━━ Given records

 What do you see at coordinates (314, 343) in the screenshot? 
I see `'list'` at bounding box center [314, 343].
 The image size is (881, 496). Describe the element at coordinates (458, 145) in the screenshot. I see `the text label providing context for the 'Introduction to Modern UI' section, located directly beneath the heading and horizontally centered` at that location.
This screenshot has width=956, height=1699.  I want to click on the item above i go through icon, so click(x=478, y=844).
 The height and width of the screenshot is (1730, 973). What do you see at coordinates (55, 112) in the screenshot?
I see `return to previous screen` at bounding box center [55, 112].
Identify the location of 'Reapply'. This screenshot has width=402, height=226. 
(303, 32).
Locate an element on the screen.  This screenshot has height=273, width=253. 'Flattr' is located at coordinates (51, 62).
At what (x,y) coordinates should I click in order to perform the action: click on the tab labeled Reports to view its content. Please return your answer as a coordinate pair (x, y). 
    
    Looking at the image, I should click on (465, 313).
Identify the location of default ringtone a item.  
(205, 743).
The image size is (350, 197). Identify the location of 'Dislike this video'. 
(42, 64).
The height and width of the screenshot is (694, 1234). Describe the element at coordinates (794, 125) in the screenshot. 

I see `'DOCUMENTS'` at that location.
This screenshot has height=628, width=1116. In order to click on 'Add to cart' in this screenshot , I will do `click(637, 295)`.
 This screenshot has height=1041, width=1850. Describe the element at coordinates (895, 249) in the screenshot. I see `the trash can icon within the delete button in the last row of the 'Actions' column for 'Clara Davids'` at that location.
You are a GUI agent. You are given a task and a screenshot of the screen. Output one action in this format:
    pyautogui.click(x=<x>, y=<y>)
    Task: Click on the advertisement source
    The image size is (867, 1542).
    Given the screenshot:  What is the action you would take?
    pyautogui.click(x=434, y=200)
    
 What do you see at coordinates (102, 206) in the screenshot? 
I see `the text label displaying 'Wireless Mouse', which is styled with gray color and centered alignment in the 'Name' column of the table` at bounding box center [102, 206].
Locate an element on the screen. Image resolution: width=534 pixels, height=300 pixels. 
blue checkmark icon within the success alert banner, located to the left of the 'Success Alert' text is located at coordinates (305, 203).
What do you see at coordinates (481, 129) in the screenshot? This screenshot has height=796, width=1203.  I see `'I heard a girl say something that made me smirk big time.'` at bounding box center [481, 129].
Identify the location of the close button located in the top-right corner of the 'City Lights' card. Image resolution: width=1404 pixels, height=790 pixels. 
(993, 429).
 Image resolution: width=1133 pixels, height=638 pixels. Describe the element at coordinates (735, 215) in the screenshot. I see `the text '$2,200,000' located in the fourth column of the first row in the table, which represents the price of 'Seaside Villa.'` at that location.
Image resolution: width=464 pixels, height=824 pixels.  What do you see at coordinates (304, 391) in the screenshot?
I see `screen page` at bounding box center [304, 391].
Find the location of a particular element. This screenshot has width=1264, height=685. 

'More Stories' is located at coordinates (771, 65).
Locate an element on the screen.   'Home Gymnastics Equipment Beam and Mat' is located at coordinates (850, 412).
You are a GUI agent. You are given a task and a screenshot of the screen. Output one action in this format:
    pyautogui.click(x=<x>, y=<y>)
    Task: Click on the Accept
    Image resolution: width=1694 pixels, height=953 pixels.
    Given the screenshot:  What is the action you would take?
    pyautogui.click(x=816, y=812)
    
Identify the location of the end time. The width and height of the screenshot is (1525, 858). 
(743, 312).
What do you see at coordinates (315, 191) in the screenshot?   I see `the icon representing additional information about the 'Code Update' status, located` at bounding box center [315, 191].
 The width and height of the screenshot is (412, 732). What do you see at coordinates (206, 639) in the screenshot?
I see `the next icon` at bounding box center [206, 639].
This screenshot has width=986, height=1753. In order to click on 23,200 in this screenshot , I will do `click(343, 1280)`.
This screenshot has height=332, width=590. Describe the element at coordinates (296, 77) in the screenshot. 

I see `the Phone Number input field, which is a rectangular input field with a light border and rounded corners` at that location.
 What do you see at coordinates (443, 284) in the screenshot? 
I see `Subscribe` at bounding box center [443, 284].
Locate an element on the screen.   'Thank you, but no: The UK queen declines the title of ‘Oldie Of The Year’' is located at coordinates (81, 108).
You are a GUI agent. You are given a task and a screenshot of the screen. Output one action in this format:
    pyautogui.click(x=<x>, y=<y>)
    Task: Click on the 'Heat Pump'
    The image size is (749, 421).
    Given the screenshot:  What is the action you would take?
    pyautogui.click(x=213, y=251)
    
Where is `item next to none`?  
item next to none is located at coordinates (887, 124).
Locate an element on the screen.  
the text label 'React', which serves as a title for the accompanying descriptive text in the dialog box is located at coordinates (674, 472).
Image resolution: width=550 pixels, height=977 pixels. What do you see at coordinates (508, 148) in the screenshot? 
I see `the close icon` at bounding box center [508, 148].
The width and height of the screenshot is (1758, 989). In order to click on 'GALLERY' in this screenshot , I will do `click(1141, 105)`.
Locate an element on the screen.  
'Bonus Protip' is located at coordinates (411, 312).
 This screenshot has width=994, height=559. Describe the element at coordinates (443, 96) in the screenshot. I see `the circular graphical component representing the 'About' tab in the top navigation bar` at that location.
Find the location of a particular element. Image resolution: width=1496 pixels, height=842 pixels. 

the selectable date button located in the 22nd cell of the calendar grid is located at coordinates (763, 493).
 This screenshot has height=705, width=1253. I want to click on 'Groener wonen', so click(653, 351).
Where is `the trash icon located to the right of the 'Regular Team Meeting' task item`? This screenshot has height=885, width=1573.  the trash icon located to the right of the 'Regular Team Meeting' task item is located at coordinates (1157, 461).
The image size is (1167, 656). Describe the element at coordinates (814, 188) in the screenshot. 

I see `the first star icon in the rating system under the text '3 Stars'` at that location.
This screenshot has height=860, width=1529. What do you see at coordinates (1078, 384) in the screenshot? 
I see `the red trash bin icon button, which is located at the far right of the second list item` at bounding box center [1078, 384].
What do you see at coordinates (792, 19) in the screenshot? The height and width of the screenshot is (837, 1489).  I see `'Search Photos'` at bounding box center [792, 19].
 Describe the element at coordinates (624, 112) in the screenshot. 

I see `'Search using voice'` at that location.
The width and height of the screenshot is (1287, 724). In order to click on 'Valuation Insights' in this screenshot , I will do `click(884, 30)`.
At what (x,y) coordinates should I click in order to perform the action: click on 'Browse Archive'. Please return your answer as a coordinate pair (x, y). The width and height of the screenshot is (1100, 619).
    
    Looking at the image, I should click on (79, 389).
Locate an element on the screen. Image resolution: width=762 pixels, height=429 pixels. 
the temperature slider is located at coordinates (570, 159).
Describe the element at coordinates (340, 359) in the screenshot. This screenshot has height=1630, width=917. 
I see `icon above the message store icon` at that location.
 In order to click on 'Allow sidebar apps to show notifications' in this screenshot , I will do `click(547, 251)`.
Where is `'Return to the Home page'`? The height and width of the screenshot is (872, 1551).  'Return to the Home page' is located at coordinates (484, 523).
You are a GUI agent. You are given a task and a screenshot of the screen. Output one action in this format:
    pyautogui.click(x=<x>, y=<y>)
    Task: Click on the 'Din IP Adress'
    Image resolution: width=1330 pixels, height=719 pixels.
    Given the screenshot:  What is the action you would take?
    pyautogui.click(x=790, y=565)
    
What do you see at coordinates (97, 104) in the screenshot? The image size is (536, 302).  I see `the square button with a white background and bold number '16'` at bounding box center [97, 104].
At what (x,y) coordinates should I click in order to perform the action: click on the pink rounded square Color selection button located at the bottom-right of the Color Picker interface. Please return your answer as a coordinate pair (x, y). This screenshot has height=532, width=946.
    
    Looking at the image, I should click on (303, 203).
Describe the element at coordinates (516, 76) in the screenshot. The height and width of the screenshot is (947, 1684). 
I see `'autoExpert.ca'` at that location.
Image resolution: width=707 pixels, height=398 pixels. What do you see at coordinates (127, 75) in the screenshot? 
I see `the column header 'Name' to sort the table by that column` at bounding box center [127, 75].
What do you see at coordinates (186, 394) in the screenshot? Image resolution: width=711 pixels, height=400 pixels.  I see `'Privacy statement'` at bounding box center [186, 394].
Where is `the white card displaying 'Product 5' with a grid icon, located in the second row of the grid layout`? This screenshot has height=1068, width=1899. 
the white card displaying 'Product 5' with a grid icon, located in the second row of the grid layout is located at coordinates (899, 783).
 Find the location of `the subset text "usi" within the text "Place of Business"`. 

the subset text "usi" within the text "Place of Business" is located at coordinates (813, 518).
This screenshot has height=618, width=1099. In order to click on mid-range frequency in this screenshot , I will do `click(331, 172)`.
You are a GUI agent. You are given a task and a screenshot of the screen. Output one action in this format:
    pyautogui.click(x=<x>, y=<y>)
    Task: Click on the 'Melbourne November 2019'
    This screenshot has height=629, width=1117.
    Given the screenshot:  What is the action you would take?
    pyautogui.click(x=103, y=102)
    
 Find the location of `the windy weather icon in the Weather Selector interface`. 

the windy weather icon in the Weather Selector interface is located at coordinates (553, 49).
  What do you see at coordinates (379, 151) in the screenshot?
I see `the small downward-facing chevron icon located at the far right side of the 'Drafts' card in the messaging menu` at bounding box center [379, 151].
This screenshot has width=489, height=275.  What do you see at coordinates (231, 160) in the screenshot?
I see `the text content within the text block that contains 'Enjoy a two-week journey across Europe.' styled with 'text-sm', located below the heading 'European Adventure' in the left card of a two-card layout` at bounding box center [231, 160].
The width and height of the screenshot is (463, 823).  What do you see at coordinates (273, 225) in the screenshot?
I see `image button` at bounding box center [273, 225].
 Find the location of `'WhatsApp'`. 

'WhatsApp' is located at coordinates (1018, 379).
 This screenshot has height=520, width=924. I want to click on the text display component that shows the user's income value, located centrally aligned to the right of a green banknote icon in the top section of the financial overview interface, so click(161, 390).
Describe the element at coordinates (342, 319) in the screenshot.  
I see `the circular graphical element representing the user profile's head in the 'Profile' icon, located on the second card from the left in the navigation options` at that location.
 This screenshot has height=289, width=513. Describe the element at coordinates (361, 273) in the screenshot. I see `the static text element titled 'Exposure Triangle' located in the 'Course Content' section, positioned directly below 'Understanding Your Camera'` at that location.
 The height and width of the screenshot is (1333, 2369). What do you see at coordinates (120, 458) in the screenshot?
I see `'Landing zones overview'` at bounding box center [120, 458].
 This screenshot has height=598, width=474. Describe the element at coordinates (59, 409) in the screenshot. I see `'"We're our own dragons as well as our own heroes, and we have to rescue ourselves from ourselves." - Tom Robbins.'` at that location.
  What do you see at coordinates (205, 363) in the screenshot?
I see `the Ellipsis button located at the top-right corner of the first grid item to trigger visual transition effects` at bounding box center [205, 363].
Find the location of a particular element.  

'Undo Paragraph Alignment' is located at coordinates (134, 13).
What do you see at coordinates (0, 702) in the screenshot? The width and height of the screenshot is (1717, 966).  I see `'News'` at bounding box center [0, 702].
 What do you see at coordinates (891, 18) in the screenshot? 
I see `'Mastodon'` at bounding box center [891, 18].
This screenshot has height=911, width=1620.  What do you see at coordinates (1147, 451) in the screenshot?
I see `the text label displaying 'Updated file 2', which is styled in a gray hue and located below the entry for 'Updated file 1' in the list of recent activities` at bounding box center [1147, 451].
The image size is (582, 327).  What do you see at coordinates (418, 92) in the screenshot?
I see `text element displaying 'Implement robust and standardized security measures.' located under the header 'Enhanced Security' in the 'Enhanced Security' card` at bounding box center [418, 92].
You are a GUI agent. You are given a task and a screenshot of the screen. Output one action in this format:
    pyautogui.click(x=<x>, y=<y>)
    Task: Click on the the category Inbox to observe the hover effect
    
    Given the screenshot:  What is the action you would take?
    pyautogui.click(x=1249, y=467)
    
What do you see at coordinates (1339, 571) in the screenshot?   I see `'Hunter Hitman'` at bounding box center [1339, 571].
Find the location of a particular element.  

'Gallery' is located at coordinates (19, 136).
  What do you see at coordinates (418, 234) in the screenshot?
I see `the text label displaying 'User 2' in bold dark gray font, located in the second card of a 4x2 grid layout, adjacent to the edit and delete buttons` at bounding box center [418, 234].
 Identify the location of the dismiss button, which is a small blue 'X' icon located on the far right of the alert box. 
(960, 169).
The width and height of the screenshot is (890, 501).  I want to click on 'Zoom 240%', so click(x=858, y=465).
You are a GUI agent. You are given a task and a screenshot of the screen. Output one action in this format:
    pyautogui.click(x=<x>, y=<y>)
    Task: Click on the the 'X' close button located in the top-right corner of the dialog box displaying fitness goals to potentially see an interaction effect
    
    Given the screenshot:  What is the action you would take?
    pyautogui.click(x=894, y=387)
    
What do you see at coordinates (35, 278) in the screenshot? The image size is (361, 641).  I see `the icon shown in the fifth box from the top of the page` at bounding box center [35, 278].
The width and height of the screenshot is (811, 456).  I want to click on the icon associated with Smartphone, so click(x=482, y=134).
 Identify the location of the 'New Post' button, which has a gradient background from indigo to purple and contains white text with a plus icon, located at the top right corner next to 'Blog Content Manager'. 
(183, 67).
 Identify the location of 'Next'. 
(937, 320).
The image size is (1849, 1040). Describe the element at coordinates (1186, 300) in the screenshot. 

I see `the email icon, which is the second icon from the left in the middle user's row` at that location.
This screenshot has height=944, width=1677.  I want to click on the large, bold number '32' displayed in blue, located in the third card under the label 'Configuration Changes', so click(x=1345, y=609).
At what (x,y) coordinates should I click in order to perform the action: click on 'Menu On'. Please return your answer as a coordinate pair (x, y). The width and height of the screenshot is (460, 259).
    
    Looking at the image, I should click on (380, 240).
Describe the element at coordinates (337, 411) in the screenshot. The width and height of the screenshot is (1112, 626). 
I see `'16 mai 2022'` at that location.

━━━━

Task: Recast the lines of the records as a numbered list, starting at the line that contains "coordinates (850, 412)." and ending at the line that contains "This screenshot has width=986, height=1753.", with both of those lines included and any blank lines dropped.

Answer to this problem:
1. Locate an element on the screen.   'Home Gymnastics Equipment Beam and Mat' is located at coordinates (850, 412).
2. You are a GUI agent. You are given a task and a screenshot of the screen. Output one action in this format:
3.     pyautogui.click(x=<x>, y=<y>)
4.     Task: Click on the Accept
5.     Image resolution: width=1694 pixels, height=953 pixels.
6.     Given the screenshot:  What is the action you would take?
7.     pyautogui.click(x=816, y=812)
8. Identify the location of the end time. The width and height of the screenshot is (1525, 858). 
9. (743, 312).
10. What do you see at coordinates (315, 191) in the screenshot?   I see `the icon representing additional information about the 'Code Update' status, located` at bounding box center [315, 191].
11.  The width and height of the screenshot is (412, 732). What do you see at coordinates (206, 639) in the screenshot?
12. I see `the next icon` at bounding box center [206, 639].
13. This screenshot has width=986, height=1753. In order to click on 23,200 in this screenshot , I will do `click(343, 1280)`.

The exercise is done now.